START PASSAGE PROVIDED

Introduction & Objectives
Immunoglobulin G4-related disease (IgG4-RD) can cause fibroinflammatory lesions in nearly any organ and may be confused with malignancy, infection or other immune-mediated conditions, such as Sjögren’s syndrome or vasculitis, associated with anti-neutrophil cytoplasmic antibodies (ANCAs). Rheumatologists, internists, gastroenterologists, nephrologists, pulmonologists, neurologists, radiologists, pathologists and other practitioners are often involved in the evaluation of patients with this condition. IgG4-RD can lead to organ dysfunction, organ failure and death. Its epidemiology remains poorly described because of its relatively recent recognition (2003) as a discrete condition, yet the disease is now seen by generalists and specialists all across the world.
Although clinical, serologic, radiologic and pathologic features all contribute to the classification of IgG4-RD, none of these approaches alone provides definitive evidence for the accurate classification of patients. The proper categorization of patients for both research studies and clinical purposes relies upon integration of data from all four evidence domains. This study was undertaken to develop and validate an international set of classification criteria for IgG4-RD.
An international multispecialty group of 86 physicians was assembled by the ACR and the European League Against Rheumatism (EULAR). Investigators used consensus exercises, existing literature, derivation and validation cohorts of 1,879 subjects (1,086 cases, 793 mimickers), and multicriterion decision analysis to identify, weight and test potential classification criteria. Two independent validation cohorts were included.
A three-step classification process was developed: First, it must be demonstrated that a potential IgG4-RD case has involvement of at least one of 11 possible organs (i.e., pancreas, salivary glands, bile ducts, orbits, lacrimal glands, kidneys, lungs, aorta, retroperitoneum, pachymeninges or thyroid gland [Riedel’s thyroiditis]) in a manner consistent with IgG4-RD. Second, exclusion criteria consisting of a total of 32 clinical, serologic, radiologic and pathologic items must be applied; the presence of any of these criteria eliminates the patient from IgG4-RD classification. Third, eight weighted inclusion criteria domains, addressing clinical findings, serologic results, radiology assessment, and pathology interpretations, are applied.
In the first validation cohort, a threshold of 20 points had a specificity of 99.2% (95% confidence interval [95% CI] 97.2–99.8%) and a sensitivity of 85.5% (95% CI 81.9–88.5%). In the second, the specificity was 97.8% (95% CI 93.7–99.2%), and the sensitivity was 82.0% (95% CI 77.0–86.1%). The criteria were shown to have robust test characteristics over a wide range of thresholds.
ACR/EULAR classification criteria for IgG4-RD have been developed and validated in a large cohort of patients. These criteria demonstrate excellent test performance and should contribute substantially to future clinical, epidemiologic and basic science investigations.

END PASSAGE PROVIDED
START INFORMATION SHOWN

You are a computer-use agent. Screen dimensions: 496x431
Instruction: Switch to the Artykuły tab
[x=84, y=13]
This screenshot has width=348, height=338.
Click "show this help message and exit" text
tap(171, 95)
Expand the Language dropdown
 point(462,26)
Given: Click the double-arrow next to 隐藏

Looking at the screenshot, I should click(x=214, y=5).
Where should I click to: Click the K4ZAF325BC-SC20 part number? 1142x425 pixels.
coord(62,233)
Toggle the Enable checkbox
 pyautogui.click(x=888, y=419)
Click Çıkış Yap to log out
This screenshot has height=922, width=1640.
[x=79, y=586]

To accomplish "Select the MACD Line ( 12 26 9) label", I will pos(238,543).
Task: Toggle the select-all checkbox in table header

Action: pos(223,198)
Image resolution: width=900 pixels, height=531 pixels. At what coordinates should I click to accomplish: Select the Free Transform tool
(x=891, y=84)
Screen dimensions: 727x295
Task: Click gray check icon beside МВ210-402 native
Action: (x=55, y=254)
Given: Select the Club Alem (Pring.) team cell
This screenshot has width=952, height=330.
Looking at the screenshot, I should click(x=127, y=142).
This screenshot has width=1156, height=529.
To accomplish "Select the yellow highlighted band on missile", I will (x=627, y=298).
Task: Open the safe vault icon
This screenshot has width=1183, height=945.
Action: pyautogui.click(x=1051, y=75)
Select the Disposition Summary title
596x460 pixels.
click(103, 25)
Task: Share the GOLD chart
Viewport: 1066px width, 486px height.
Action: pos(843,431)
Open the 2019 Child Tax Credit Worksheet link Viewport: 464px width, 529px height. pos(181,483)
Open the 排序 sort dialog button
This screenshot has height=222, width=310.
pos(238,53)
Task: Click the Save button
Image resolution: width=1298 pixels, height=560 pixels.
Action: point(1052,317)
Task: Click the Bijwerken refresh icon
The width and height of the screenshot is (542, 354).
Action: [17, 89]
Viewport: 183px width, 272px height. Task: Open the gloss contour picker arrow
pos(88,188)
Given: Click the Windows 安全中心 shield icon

END INFORMATION SHOWN

WHAT TO DO: Copy word for word the part of the text on IgG4-related disease that starts with the words "In the first" and ends after the words "basic science investigations.".

YOUR RESPONSE:
In the first validation cohort, a threshold of 20 points had a specificity of 99.2% (95% confidence interval [95% CI] 97.2–99.8%) and a sensitivity of 85.5% (95% CI 81.9–88.5%). In the second, the specificity was 97.8% (95% CI 93.7–99.2%), and the sensitivity was 82.0% (95% CI 77.0–86.1%). The criteria were shown to have robust test characteristics over a wide range of thresholds.
ACR/EULAR classification criteria for IgG4-RD have been developed and validated in a large cohort of patients. These criteria demonstrate excellent test performance and should contribute substantially to future clinical, epidemiologic and basic science investigations.